§ YOUR OBJECTIVE:
Set it all down exactly, every record and every line.

§ GIVEN RECORDS:
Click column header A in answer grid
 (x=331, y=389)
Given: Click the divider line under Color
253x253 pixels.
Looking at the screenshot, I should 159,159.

§ WRITTEN ANSWER:
Click column header A in answer grid
 (x=331, y=389)
Given: Click the divider line under Color
253x253 pixels.
Looking at the screenshot, I should 159,159.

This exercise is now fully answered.